- [YOUR ASSIGNMENT] Find how many lines in this data contain the string "Create". Respond with only that number.

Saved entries
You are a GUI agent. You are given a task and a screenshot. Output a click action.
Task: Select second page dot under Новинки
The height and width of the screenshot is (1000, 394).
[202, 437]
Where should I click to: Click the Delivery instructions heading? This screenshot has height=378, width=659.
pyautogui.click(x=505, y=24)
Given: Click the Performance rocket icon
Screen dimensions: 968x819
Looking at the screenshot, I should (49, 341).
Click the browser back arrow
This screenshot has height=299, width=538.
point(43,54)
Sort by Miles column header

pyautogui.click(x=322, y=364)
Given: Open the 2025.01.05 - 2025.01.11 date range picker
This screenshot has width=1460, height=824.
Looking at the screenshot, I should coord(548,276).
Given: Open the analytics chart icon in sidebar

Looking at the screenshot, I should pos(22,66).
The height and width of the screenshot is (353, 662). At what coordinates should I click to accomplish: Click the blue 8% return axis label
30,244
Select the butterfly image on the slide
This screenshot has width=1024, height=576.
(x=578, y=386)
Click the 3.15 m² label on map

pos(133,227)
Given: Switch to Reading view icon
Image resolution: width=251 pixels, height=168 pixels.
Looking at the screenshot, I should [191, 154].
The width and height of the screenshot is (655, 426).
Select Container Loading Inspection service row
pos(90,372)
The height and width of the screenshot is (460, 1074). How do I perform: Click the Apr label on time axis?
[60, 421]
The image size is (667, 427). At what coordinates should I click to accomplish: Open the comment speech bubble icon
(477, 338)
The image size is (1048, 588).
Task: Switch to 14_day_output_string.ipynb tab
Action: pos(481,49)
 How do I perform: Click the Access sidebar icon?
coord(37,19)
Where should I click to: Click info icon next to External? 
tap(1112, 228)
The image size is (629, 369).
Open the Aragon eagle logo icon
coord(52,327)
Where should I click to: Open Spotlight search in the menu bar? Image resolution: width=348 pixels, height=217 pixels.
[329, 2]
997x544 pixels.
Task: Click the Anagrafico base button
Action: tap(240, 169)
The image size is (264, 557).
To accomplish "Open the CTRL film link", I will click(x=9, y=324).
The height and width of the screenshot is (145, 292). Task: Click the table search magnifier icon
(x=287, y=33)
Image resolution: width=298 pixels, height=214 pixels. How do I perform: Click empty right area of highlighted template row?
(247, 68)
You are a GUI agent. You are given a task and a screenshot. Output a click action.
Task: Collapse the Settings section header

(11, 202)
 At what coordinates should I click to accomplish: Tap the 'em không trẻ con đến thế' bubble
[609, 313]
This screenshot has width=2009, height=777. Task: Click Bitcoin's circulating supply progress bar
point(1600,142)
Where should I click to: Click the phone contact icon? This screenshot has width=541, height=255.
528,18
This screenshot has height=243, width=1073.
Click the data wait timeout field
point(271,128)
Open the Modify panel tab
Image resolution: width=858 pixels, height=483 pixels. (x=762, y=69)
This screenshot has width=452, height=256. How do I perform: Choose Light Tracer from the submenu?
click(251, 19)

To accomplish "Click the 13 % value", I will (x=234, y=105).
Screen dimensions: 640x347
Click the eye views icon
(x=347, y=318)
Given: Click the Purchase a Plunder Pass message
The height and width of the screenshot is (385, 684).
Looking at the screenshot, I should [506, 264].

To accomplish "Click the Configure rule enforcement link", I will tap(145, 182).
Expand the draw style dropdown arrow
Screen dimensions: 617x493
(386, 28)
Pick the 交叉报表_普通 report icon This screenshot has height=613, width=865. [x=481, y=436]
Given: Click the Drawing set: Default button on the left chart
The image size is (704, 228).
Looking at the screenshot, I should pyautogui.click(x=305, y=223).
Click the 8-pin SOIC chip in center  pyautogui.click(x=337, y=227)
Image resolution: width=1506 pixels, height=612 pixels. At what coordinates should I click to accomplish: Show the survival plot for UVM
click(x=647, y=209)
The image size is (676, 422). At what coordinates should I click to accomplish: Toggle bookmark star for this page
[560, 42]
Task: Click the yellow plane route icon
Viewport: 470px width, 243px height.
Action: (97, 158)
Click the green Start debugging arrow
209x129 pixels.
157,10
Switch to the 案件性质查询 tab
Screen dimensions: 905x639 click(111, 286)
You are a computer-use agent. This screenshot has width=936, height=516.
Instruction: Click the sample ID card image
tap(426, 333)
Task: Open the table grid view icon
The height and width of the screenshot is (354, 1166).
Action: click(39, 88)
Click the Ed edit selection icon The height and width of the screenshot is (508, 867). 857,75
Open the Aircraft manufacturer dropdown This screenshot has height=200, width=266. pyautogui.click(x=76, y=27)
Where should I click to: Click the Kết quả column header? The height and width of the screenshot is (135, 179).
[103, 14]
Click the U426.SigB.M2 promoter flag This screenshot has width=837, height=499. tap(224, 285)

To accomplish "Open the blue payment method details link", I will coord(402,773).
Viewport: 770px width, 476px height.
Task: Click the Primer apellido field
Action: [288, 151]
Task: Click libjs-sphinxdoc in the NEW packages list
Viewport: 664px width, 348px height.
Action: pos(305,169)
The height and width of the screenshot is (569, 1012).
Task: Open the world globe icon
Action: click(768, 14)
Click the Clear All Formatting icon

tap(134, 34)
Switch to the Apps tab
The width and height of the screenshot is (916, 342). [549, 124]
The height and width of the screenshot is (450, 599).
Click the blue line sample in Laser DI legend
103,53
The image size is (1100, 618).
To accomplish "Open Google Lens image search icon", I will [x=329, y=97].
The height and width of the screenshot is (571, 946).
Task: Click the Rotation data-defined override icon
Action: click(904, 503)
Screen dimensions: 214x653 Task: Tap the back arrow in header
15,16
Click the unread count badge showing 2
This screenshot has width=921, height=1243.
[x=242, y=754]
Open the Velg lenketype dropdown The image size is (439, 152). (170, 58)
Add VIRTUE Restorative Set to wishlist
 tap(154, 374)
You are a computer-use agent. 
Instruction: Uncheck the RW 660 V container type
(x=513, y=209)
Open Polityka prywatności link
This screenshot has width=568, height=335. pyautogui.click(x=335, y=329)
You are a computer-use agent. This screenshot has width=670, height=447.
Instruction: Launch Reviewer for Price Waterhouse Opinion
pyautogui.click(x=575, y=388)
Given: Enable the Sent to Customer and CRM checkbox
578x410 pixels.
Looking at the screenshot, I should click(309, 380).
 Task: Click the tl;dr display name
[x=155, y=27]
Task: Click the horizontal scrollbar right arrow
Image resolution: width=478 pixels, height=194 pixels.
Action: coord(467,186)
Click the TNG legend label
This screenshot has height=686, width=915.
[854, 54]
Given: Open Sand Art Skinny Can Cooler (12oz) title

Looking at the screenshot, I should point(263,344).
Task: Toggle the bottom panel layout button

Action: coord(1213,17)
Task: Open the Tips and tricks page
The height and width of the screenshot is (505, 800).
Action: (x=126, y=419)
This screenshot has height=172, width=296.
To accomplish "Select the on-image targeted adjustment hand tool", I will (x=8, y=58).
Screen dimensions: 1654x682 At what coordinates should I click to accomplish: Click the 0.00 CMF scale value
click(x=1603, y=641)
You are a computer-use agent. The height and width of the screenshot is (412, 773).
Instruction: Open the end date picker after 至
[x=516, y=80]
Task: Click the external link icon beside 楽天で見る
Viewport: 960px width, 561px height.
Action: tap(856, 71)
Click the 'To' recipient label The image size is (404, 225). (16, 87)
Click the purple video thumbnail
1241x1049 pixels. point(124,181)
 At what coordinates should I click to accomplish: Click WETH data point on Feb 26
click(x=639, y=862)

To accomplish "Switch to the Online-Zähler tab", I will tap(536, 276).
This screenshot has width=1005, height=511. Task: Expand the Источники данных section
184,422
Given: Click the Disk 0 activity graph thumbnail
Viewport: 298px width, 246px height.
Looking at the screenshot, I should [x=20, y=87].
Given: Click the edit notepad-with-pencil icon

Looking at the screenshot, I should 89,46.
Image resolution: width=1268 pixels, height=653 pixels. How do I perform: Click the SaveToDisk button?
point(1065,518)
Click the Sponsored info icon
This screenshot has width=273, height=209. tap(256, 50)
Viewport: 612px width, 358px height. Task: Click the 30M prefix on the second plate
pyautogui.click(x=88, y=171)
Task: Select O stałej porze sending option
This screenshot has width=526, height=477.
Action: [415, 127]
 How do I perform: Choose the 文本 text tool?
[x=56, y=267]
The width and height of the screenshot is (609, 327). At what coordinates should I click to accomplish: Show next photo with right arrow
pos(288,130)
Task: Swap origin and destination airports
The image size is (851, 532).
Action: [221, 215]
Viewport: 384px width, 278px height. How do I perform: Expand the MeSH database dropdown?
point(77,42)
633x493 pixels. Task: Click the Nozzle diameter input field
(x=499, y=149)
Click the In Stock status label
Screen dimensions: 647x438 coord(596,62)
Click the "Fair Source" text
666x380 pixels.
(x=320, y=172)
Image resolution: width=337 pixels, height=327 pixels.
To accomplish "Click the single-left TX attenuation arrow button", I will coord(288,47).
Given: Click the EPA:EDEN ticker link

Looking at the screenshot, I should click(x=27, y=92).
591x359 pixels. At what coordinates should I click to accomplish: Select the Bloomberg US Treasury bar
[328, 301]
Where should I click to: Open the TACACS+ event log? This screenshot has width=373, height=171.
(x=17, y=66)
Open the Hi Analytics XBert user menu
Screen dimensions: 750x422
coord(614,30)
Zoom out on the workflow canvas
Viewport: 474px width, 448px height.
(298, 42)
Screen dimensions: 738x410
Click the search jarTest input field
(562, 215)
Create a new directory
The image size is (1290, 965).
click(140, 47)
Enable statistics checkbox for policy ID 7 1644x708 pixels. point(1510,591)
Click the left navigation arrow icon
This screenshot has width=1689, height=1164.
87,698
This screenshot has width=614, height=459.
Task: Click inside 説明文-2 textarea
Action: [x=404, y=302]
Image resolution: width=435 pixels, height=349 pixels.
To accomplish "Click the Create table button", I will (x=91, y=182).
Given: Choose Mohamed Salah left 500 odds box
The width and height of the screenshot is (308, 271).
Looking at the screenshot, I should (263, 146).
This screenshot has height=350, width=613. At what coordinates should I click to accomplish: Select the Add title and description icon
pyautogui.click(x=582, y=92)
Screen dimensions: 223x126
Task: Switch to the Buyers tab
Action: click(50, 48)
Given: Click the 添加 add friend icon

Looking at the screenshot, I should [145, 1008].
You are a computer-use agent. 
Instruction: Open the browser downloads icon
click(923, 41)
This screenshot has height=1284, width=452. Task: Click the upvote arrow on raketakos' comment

- [RESULT BELOW] 2